Of course, if you log everything, you'll likely produce huge logs that are a slog to deal with, so the Testarossa technology provides filtering mechanisms. For example, let's say we want to get a traceFull log of just the method java/lang/String.hashCode()I:

$ java  -Xjit:'{java/lang/String.hashCode*}(traceIlGen,log=logFile)'  -version

The additional quoting is there to deal with the shell wanting to handle many of the characters in that option string.

So, traceILGen isn't a particularly interesting option, unless you're looking at how bytecode becomes intermediate representation -- at which point it becomes great. traceFull is a useful alias for a number of tracing flags (though, despite the name, not all of them).

java  -Xjit:'{java/lang/String.hashCode*}(traceFull,log=logFile)'  -version

Using the above command, I got a traceFull log for java/lang/String.hashCode()I, and put it up on GitHub as a Gist.

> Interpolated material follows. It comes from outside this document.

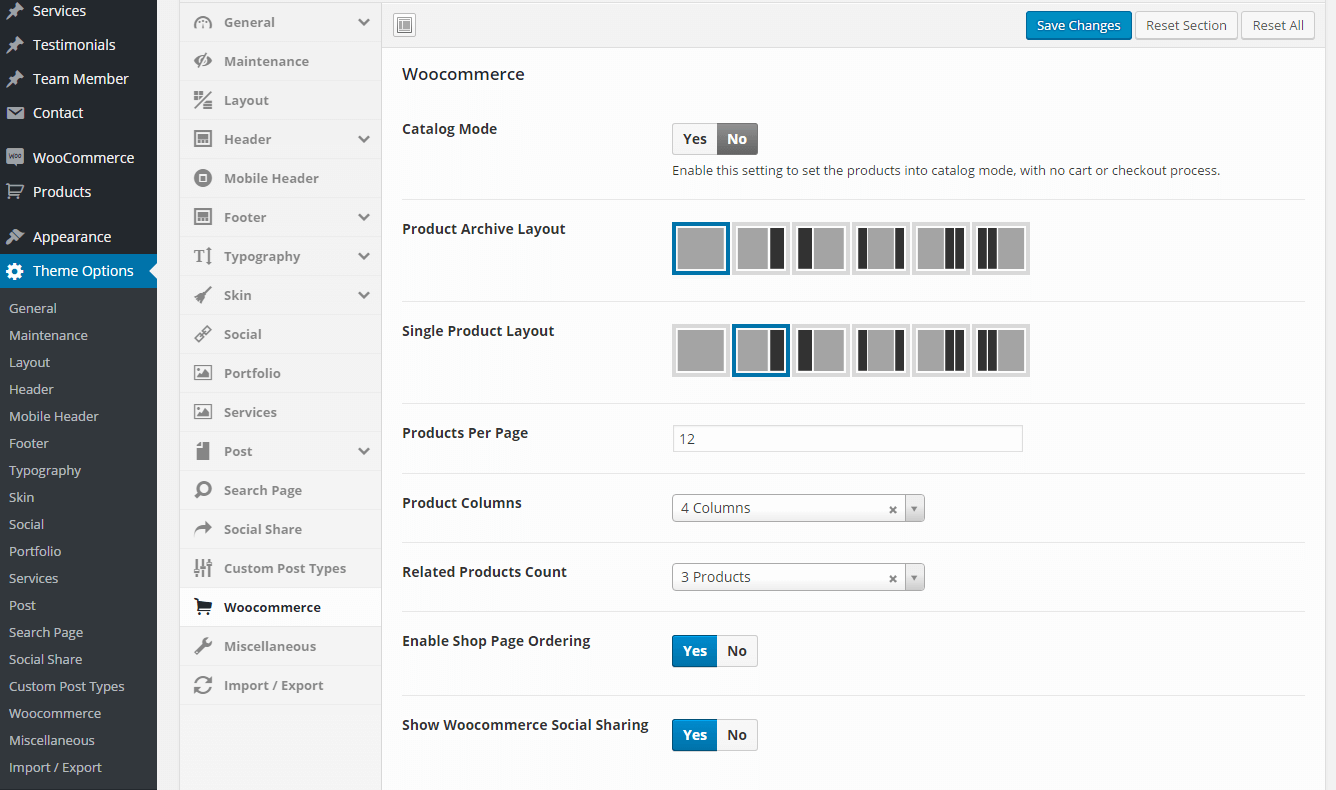Click the Products Per Page input field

The rest of this post will talk about that gist.

So, if you look at it, the logs are XML... ish. There are pieces that try to form XML, but other pieces that are unaware, and write to the log as a plain text file.

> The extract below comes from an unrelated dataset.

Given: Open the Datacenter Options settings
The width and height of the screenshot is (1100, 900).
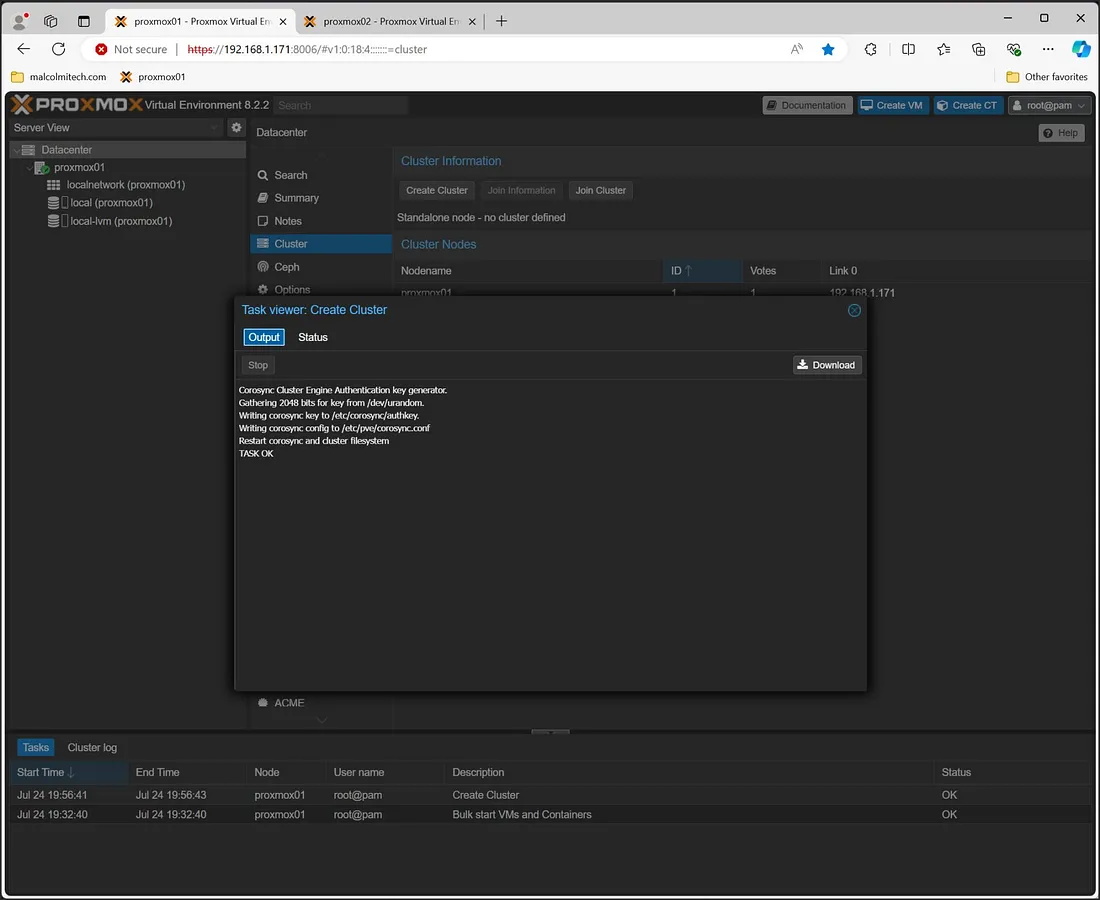Looking at the screenshot, I should point(291,289).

I personally have waffled from time to time as to whether or not the artifice is worthwhile, or problematic. I lean towards worthwhile now, but have not always.

The basic pattern for most of a tracefull log is as follows:

  • A section on IlGen, the mapping of bytecode to trees (the Testarossa IL.
  • A dump of the trees, any new elements of the symbol reference table, and the CFG,
  • The optimization results for an opt
  • Another dump of the trees.

The last two points repeat until the optimization strategy is done executing.

Optimizations will number the transformations they make to allow selective disablement.

<optimization id=9 name=coldBlockOutlining method=java/lang/String.hashCode()I>
Performing 9: coldBlockOutlining
[     2] O^O COLD BLOCK OUTLINING: outlined cold block sequence (9-10)
[     3] O^O COLD BLOCK OUTLINING: outlined cold block sequence (5-5)

This comment does an excellent job of explaining it, though, the idea has also been called "optimization fuel" before.

As far as reading the trees, I'll defer to the documentation about the intermediate representation, contained in this directory, and in particular this document, Intro to Trees.

There's a lot more in these logs, but I'm a bit tired, so I'll leave this here. The logs are not dense, but can be invaluable in understanding the decision the compiler has made over a compilation and identifying bugs.